【平成29年12月25日判決(平成27年(ワ)第2862号) 特許権侵害差止等請求事件】

【キーワード】実施可能要件、サポート要件、訂正、特許法102条3項

【判旨】
 原告は、農薬化合物の特許に基づき差止め及び損害賠償請求訴訟を提起した。特許は実施可能要件及びサポート要件違反により無効と判断されたものの、訂正の再抗弁が成り立つとして、請求が認容された。
 実施可能要件及びサポート要件の判断において、出発物質の入手経路を問題にしている点に特徴を有する。また、特許法102条3項に基づく損害額の計算において、明細書の実施例において被疑侵害品の効果が確かめられていない点を考慮して損害額を減じている点が特徴的である。

第1 事案の概要

 以下、実施可能要件及びサポート要件に関する判旨、及び損害額についての判旨を抜粋する。

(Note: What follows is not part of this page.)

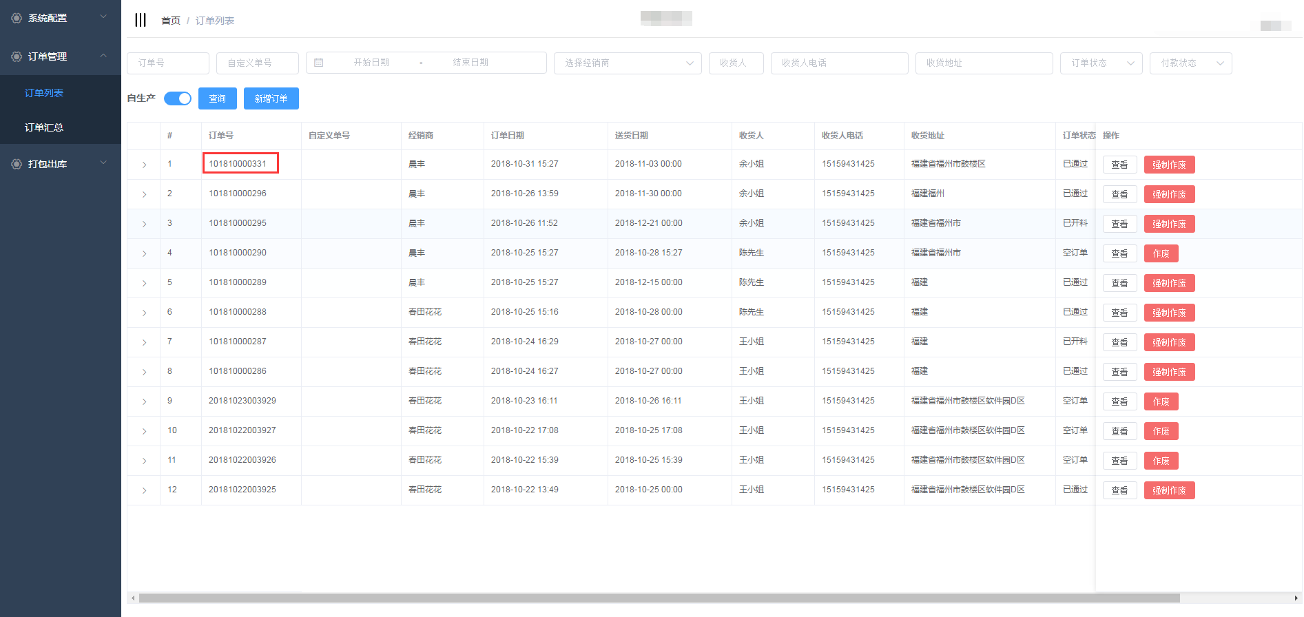The width and height of the screenshot is (1304, 617).
Task: Click the 新增订单 button
Action: (x=271, y=98)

1 訂正前発明の実施可能要件及びサポート要件に関する判旨
 
特許法36条4項は,発明の詳細な説明の記載は「その発明の属する技術の分野における通常の知識を有する者がその実施をすることができる程度に明確かつ十分に記載したもの」でなければならないと規定しているところ,物の発明における発明の実施とは,その物を生産,使用等をすることをいうから(同法2条3項1号),物の発明について実施可能要件を充足するか否かについては,当業者が,明細書の発明の詳細な説明の記載及び出願当時の技術常識に基づいて,過度の試行錯誤を要することなく,その物を生産することができ,かつ,使用することができる程度の記載があるかによるというべきである。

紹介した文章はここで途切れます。